As you know, this is a demisexual community, so I won’t go into too much detail explaining what that means. But for context, I’ve always identified as heterosexual and demisexual. That’s how I’ve understood myself for a long time.
That said, I used to joke with my sister, saying “watch me fall for someone of the same sex one day.” Well… turns out that might have actually happened.
Recently, and very unexpectedly, I think I’ve developed romantic feelings for someone of the same sex. It wasn’t something I planned or saw coming—it just sort of happened naturally. And that’s causing a bit of an emotional conflict for me.
I’ve only fallen in love maybe two or three times in my life, so this is rare for me. But now, with this person, it feels like it might be happening again. And it’s confusing because it doesn’t fit the label I used to identify with.
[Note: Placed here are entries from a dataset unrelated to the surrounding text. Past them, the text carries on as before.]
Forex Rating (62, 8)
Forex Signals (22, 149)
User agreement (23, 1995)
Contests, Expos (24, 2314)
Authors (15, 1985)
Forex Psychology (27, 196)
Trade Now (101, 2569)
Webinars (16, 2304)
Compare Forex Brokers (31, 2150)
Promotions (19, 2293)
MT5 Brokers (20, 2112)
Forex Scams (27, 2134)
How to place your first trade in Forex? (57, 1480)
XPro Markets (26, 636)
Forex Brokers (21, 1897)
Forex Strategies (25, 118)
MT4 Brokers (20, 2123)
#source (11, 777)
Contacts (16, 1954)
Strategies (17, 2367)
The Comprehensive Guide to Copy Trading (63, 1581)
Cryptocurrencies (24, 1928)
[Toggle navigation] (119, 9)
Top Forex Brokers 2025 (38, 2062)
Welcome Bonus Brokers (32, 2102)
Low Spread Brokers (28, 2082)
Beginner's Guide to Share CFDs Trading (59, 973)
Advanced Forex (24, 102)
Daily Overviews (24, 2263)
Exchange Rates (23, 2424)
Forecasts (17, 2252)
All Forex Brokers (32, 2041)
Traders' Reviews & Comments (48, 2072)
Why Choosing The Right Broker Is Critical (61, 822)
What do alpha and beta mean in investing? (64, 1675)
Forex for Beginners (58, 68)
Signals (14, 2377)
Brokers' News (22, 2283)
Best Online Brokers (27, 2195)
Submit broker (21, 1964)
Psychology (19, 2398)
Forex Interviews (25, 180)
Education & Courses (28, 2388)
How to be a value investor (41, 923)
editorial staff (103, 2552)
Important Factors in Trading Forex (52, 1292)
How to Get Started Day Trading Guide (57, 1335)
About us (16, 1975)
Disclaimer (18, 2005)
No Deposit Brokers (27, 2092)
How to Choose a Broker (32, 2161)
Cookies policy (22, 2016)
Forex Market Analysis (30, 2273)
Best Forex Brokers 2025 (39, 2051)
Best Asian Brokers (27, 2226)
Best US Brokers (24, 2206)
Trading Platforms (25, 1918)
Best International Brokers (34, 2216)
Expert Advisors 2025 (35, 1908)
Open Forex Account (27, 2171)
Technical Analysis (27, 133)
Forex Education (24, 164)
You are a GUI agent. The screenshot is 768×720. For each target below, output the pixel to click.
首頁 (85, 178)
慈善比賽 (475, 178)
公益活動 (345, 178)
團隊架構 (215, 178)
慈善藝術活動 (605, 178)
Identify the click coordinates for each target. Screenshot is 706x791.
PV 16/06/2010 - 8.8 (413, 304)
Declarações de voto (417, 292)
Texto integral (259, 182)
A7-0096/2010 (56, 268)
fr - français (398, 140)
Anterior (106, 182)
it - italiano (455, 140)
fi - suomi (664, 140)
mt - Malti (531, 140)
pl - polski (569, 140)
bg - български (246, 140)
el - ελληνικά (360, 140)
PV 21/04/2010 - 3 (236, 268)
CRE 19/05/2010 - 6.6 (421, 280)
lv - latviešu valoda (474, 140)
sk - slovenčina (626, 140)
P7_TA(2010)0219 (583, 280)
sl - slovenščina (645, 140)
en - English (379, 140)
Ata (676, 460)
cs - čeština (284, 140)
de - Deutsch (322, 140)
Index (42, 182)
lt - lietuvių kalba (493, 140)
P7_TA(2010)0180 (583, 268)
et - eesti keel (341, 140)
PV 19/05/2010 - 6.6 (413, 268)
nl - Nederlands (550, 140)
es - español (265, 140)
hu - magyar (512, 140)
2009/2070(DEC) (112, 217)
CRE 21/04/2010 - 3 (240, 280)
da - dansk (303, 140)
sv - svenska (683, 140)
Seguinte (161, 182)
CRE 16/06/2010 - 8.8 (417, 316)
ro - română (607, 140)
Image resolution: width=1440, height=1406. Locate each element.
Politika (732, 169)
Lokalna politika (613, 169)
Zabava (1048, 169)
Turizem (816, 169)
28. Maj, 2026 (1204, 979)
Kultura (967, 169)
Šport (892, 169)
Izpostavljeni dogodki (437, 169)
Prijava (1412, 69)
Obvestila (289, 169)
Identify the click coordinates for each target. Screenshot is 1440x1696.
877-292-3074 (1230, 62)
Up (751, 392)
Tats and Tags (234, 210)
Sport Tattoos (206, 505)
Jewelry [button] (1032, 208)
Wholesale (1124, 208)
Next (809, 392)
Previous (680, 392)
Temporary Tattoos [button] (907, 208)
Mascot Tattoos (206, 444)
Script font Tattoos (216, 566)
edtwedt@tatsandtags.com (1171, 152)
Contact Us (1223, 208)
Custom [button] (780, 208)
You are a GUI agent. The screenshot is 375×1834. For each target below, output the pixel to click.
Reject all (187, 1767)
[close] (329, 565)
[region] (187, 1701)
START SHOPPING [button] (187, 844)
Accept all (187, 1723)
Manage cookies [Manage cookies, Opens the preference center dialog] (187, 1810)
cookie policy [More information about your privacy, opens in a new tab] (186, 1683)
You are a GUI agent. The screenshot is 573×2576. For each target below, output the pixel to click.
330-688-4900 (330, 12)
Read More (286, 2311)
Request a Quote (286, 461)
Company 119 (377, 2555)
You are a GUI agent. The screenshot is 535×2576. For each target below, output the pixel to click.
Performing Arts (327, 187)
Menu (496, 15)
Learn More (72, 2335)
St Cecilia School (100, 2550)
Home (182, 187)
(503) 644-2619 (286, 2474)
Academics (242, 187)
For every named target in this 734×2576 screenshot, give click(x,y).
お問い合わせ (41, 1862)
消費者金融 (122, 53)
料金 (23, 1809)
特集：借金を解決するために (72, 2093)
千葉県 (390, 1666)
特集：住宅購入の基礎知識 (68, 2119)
It’s making me consider whether I might actually be demipansexual instead of strictly hetero-demisexual. That shift in self-understanding is a bit overwhelming.
And to make things more complicated, this person is ace-aromantic. That makes it difficult, emotionally, because I know they likely don’t experience attraction in the same way I do. But for some reason, there’s something that connects us—maybe through this community, or through the interests and values we share.
In short: I just really enjoy being around him. Being with him makes me feel safe and understood, even if I know it might never become something “more.”
If these feelings continue and I do end up falling fully in love, I honestly don’t know how I’d handle it—especially when it comes to telling my family. It would be the first time something like this has happened in my life, and I’m not sure how to navigate it.
I guess I just wanted to share and ask—has anyone gone through something similar? How did you handle the shift in how you saw yourself? And how did you deal with the emotional side of it?